Extracted information below:
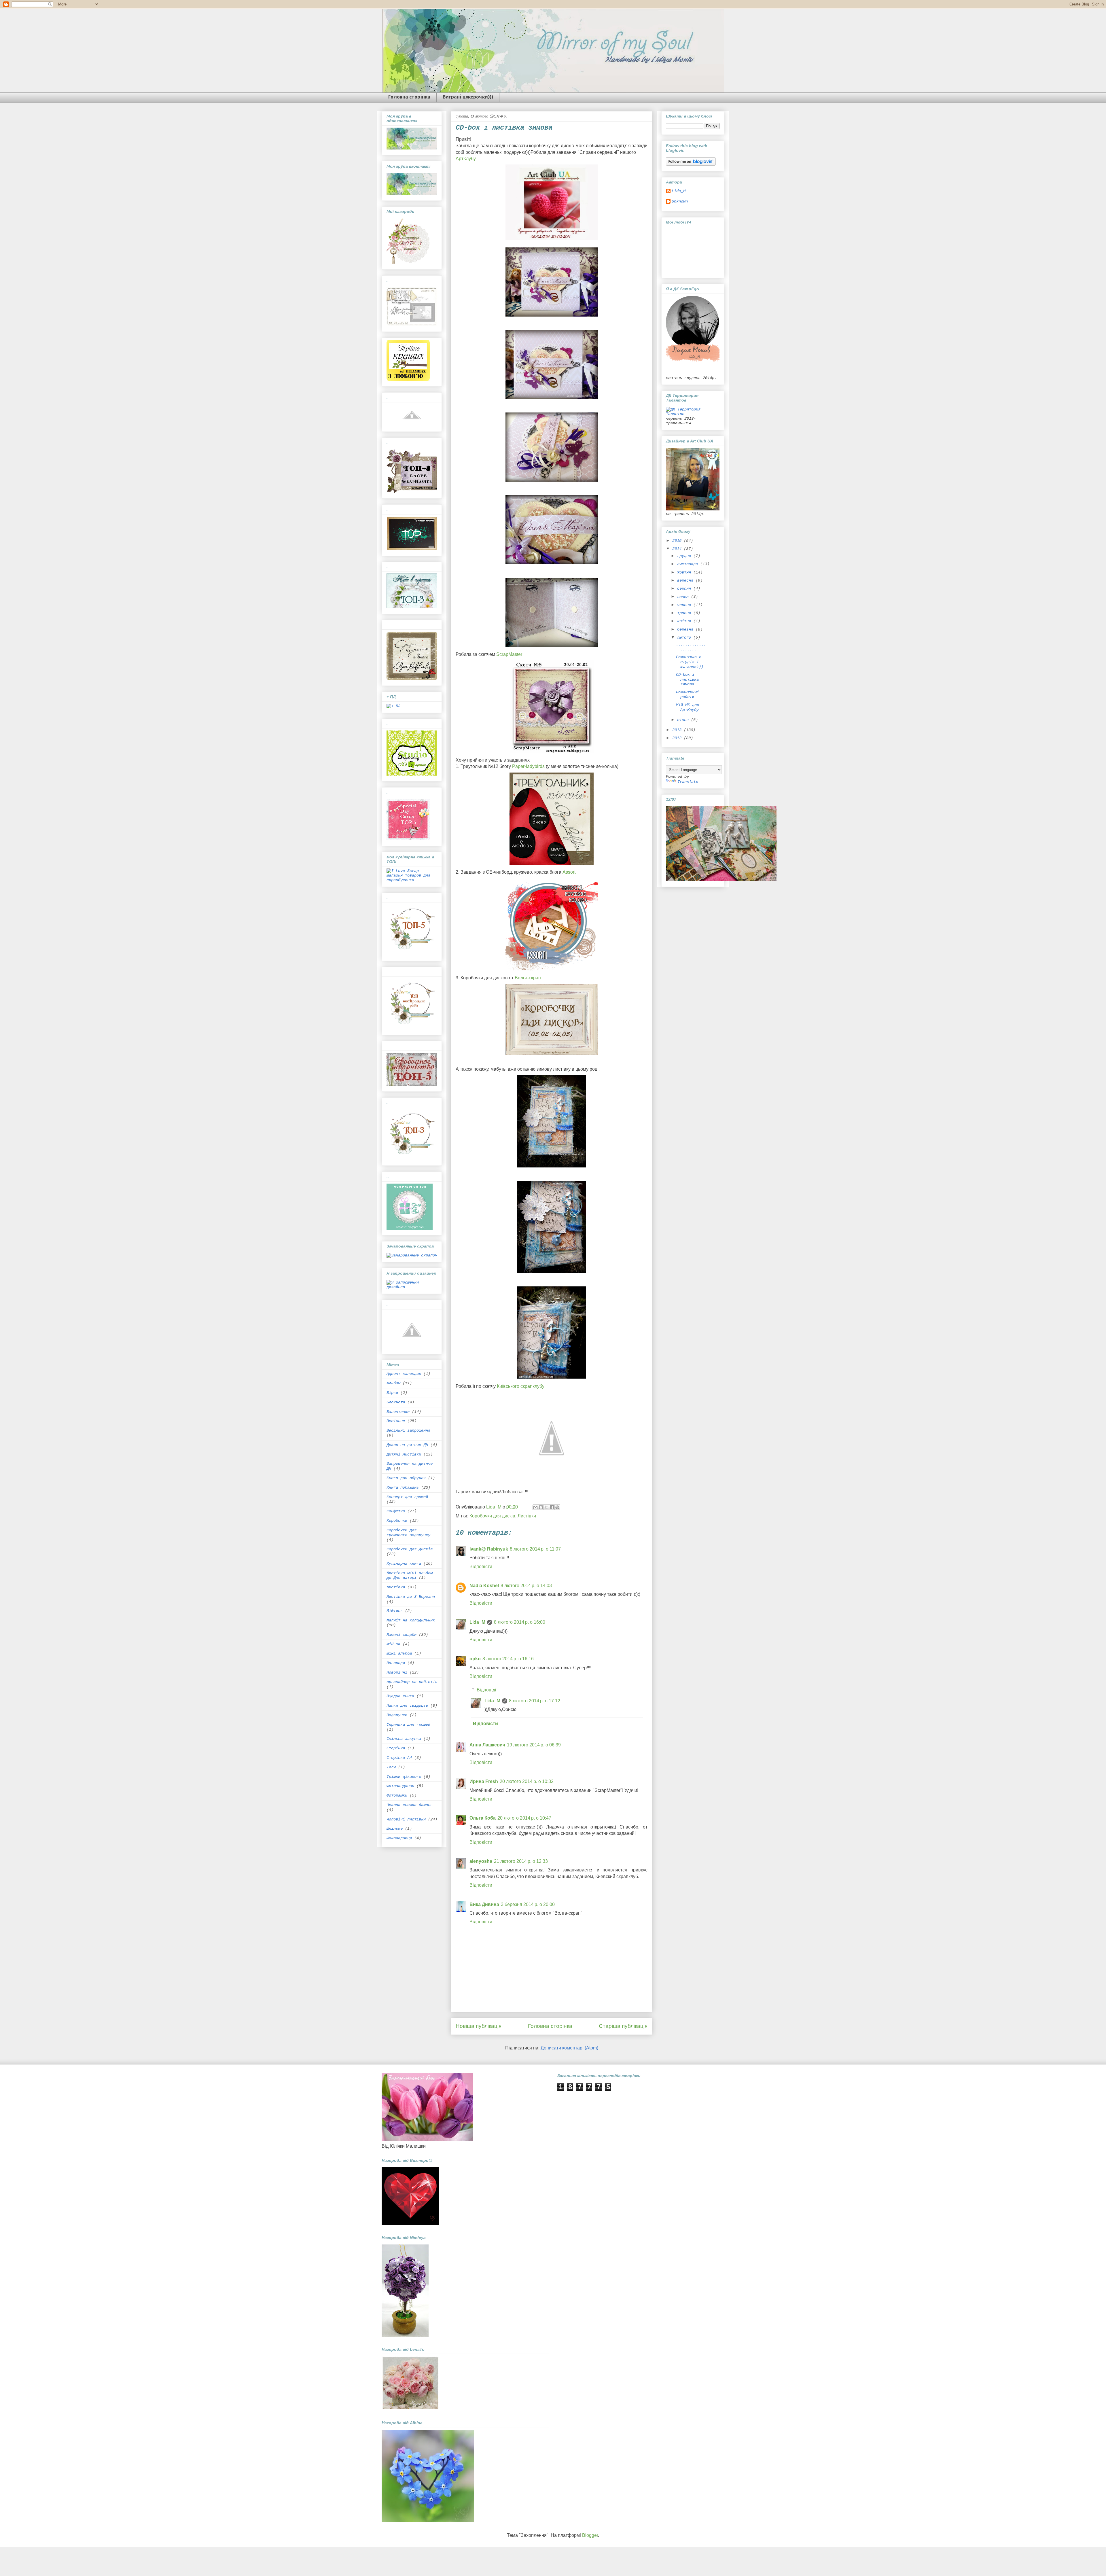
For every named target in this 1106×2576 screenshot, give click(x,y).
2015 (678, 540)
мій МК (393, 1644)
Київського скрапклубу (520, 1386)
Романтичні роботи (687, 694)
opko (475, 1658)
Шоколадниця (399, 1838)
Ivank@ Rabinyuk (488, 1549)
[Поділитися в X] (546, 1507)
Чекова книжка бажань (410, 1805)
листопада (688, 564)
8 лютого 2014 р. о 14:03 (526, 1585)
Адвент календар (404, 1373)
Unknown (680, 201)
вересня (686, 580)
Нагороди (396, 1663)
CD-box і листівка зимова (687, 679)
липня (684, 596)
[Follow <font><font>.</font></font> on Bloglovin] (691, 164)
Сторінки (396, 1748)
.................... (691, 647)
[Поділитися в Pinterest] (557, 1507)
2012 (678, 738)
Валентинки (398, 1411)
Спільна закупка (404, 1738)
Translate (687, 781)
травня (685, 613)
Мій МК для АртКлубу (687, 707)
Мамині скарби (401, 1634)
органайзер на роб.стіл (412, 1682)
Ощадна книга (400, 1696)
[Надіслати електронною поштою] (535, 1507)
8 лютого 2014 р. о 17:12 (534, 1700)
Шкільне (395, 1828)
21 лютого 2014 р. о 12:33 (521, 1861)
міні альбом (399, 1653)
End of Extracted information.
» Task goal:
Which lines of the entries above contain the word "лютого"? Copy each of them.

» Written answer:
8 лютого 2014 р. о 14:03 (526, 1585)
8 лютого 2014 р. о 17:12 (534, 1700)
21 лютого 2014 р. о 12:33 (521, 1861)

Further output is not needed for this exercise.